Last movie watched: Harry Potter and the Chamber of Secrets
Playing on the iPod right now: No Surprise by Daughtry
Whether you’re writing category romance with a tight, intense relationship, or urban fantasy with sexual encounters, or a sweeping historical, or a fun chick lit romp, what distinguishes a women’s fiction/romance novel is the relationship. Not just the romantic relationship, but all the other character interactions that round out your main characters, and make them like real people with real lives, real worries and real joys.
Let’s talk about the romantic relationship.
How do you show the natural progression of a romantic relationship? How do you know you’re going too fast or too slow? Linda Howard wrote an interesting article called The 12 Steps to Intimacy, which is based on information from Desmond Morris’s books The Naked Ape and Intimate Behavior, about primate culture and interaction.
She contends that there are 12 natural stages to effectively convey intimacy, which are:
1. Eye to Body
2. Eye to Eye
3. Verbal Contact
4. Hand to Hand
5. Arm to Shoulder
6. Arm to Waist
7. Mouth to Mouth
8. Hand to Head
9. Hand to Body
10. Mouth to Breast
11. Hand to Genitals
12. Genitals to Genitals
Think of it this way – if your hero and heroine were complete strangers at the start of your book, and your hero put his hand on her butt without going through all the other steps (and knowing she was interested), then you’d have a big problem.
Even if your hero and heroine have had a prior relationship, you still must show a believable growth in their ‘getting to know each other again’. I instinctively follow a natural progression that, up until now, I haven’t actually thought about 😀 But if I had to write it down, it would go something along these lines:
- first meet (or meet again) – Must be tension/conflict. Definitely physical awareness and/or interest
- introspection – either convince themselves that they don’t need/want the complication OR that they can keep it purely physical
- first touch – If they start off as opposing forces, here’s where the first seed of doubt is planted.

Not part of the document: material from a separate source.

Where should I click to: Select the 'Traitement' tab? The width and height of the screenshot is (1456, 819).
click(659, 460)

This person is not what the other thought they’d be like OR reinforces their belief that they are the enemy. Certainly there’s not full trust.

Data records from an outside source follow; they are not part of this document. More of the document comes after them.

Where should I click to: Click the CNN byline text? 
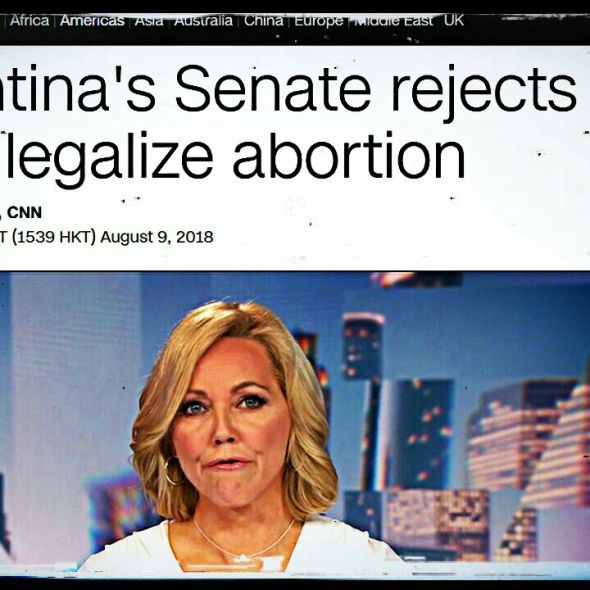tap(24, 213)
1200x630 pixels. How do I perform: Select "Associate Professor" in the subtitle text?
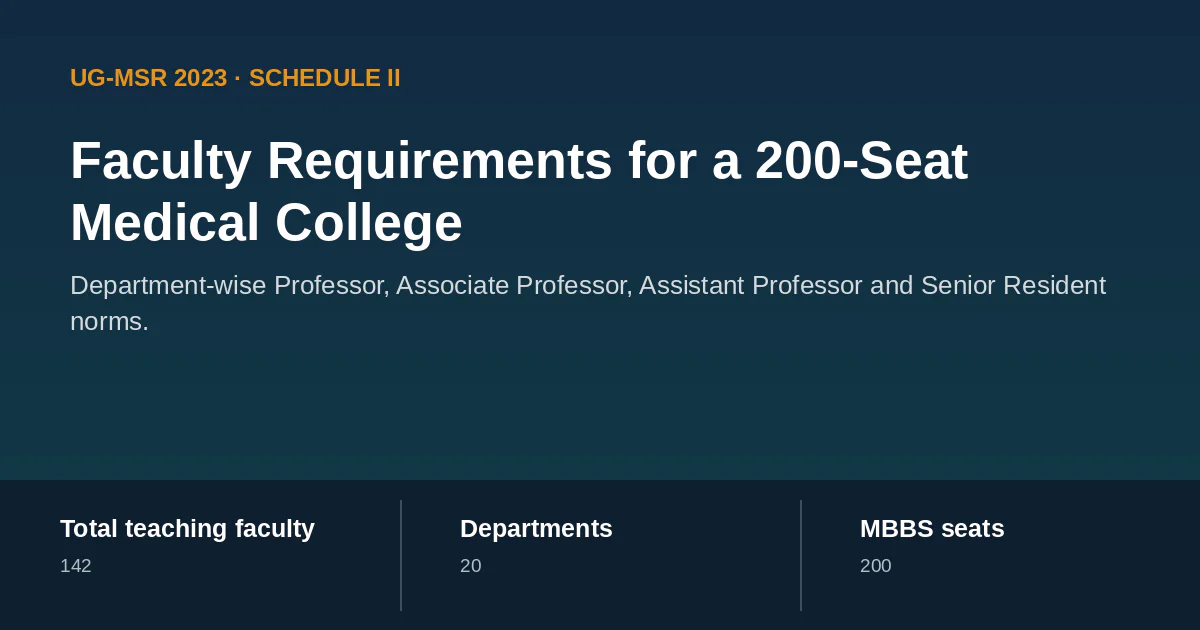click(x=514, y=286)
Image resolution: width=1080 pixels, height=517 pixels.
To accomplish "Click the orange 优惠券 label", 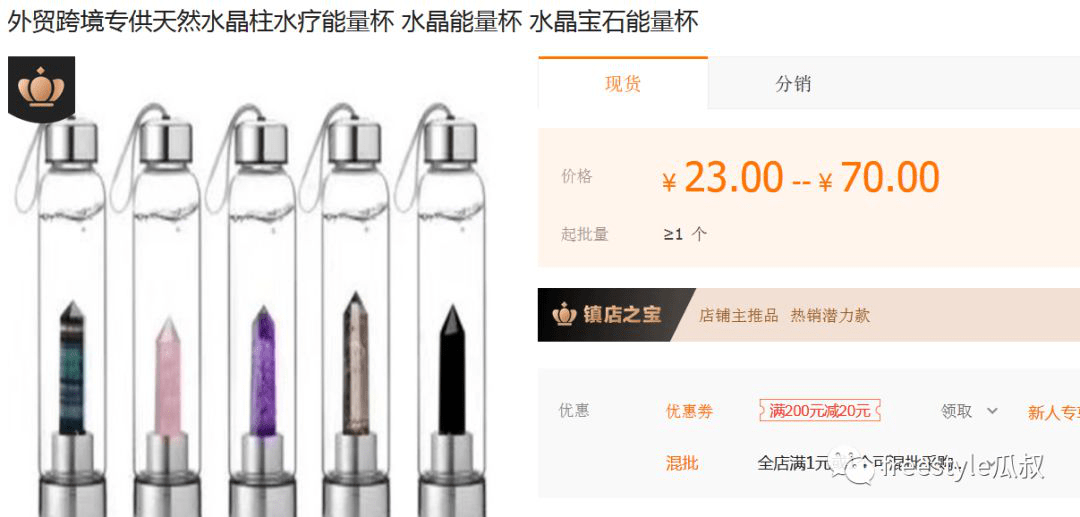I will click(x=689, y=412).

- kiss – physical attraction heightened. Major internal conflict.
- introspection – the more they see of the other (either with their own eyes or via other peoples’ actions and reactions) they begin to think maybe this person isn’t all that bad. Denial may often occur here, too.

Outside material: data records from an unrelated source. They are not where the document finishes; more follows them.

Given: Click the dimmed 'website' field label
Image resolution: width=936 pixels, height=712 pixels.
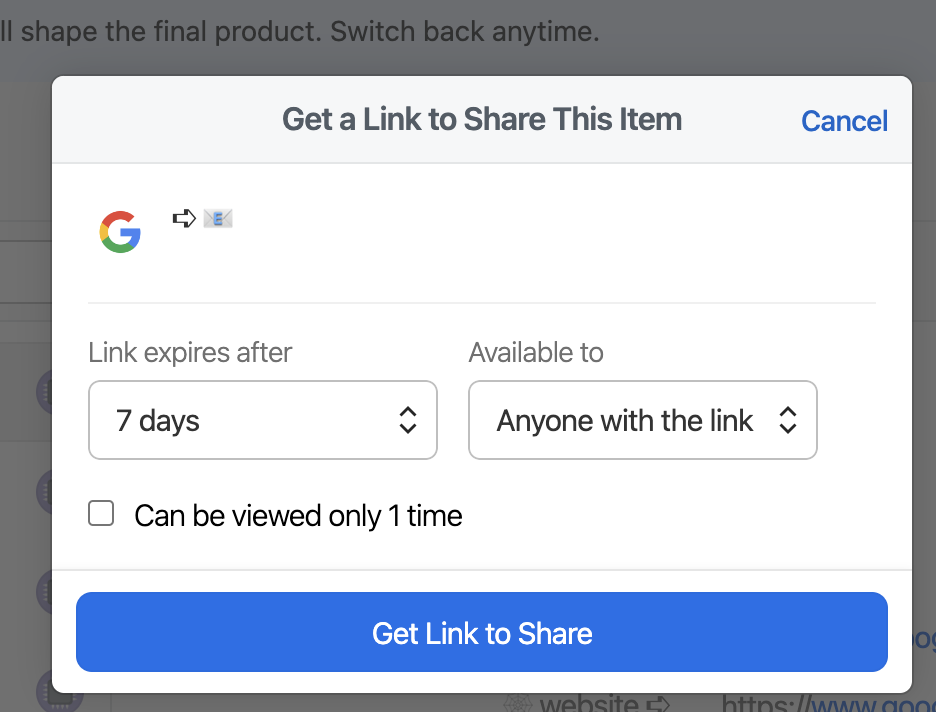Looking at the screenshot, I should pyautogui.click(x=589, y=704).
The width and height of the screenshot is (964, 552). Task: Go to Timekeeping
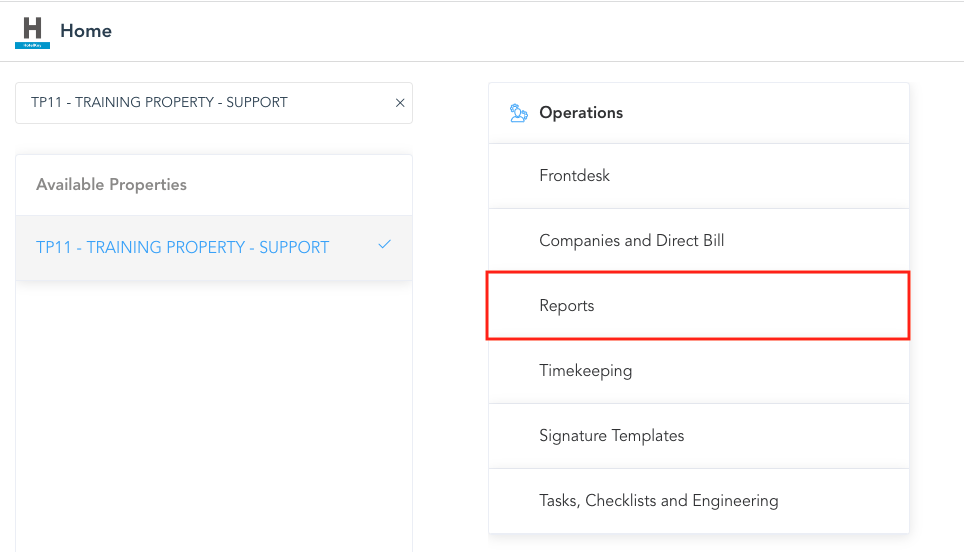click(585, 371)
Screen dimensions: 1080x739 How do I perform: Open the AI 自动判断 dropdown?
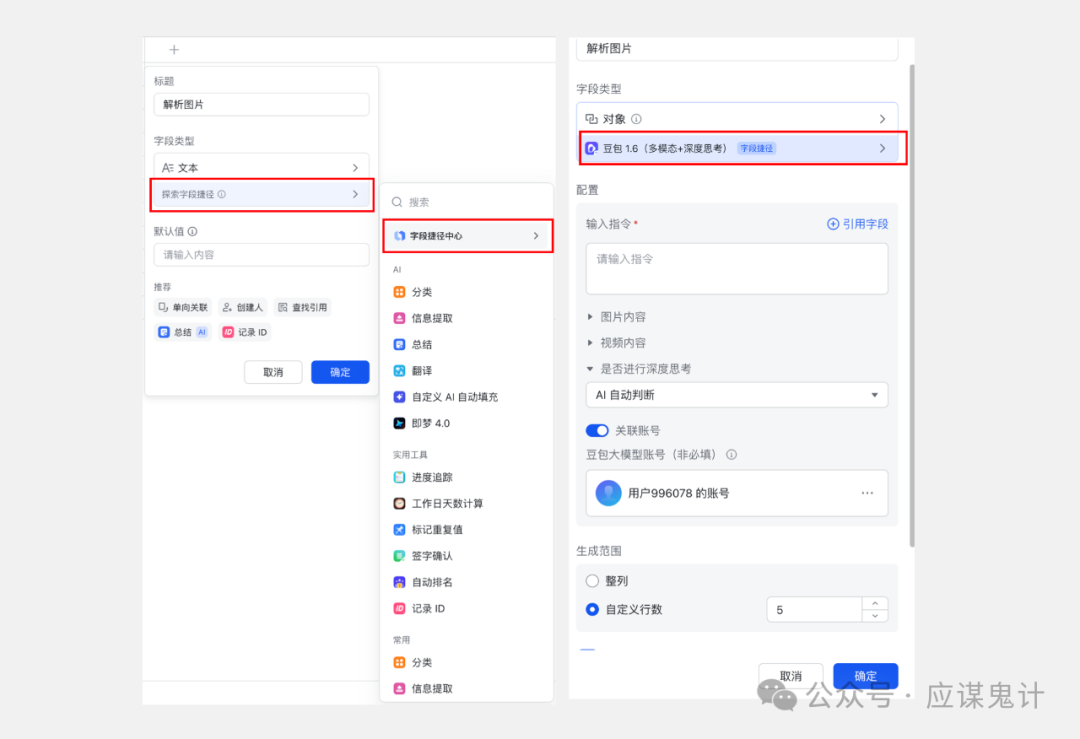[x=737, y=394]
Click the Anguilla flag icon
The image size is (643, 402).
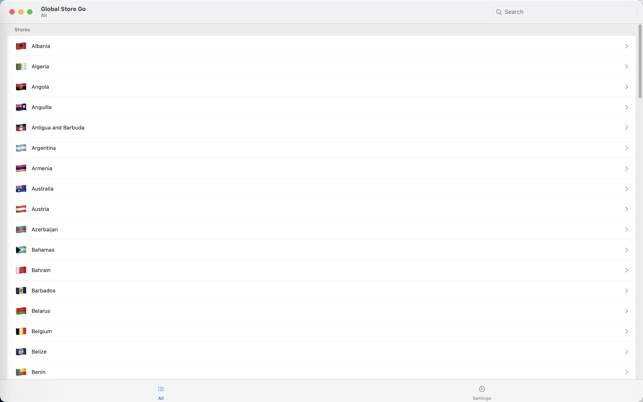click(x=21, y=107)
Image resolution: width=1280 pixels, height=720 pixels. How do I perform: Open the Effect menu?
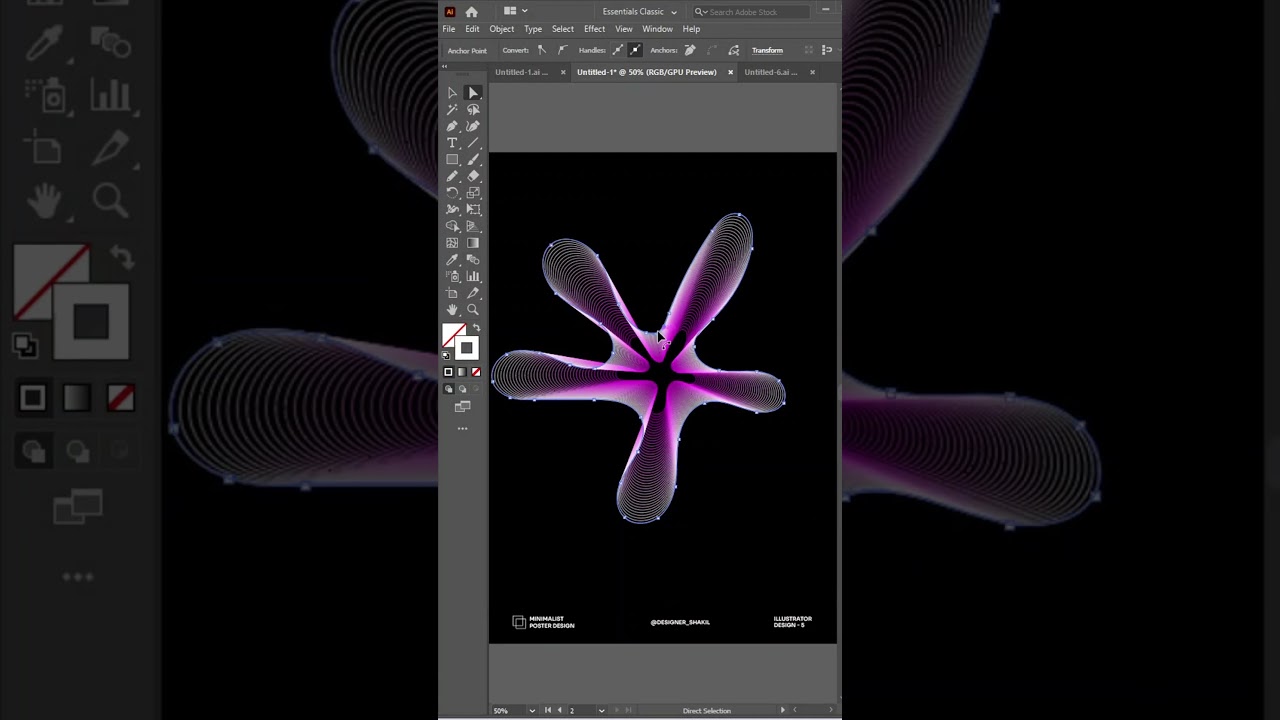594,29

- physical intimacy – Generally speaking (I read this somewhere in a book… possibly body language expert Allen Pease), women use sex to become emotionally closer to men. Men use emotion to get sex 😀 So (I’m not saying all the time, and it really will depend on your type of story), women tend to anguish more after the love scene than men. But then again, maybe not 😀
- emotional distance – things become too much because like it or not, they are emotionally and physically involved, effectively challenging each others’ core belief/s and invading their Ordinary World. They’ll probably be thinking “why can’t things be like they were before I met this person?”
- emotional commitment – one or the other commits in their mind, although they may not say the “I love you”s. This means their distrust/dislike that started in Chapter 1 has now been completely overcome. At this stage, they may decide to sacrifice themselves (either emotionally or physically) for the other person’s happiness.
- verbal commitment/HEA – The “I love you” moment, wrapping the story up with that ‘ahhhhh!’ feeling. This isn’t a scene you should skimp on, nor is it one that should go on and on and on.
This one involves a character’s friends, work colleagues, family or sex partners (not involving a HEA). Whatever you write, it’s important to remember that they should enhance but not dominate the main character’s growth. Some women’s fiction gives equal time to many characters over the course of the story, and that’s fine. I love those stories! But I’ve also noticed that if a scene or chapter starts in one person’s VP, the author will put that character centre stage and keep them there.
Susan Elizabeth Phillips is so very skilled at running secondary relationships throughout the major hero/heroine’s journey (see Nobody’s Baby But Mine). And she has often said that to get it right, she will remove the scenes that involve those secondary characters and read just those, to ensure the growth is on track. Then she does the same with the main relationship.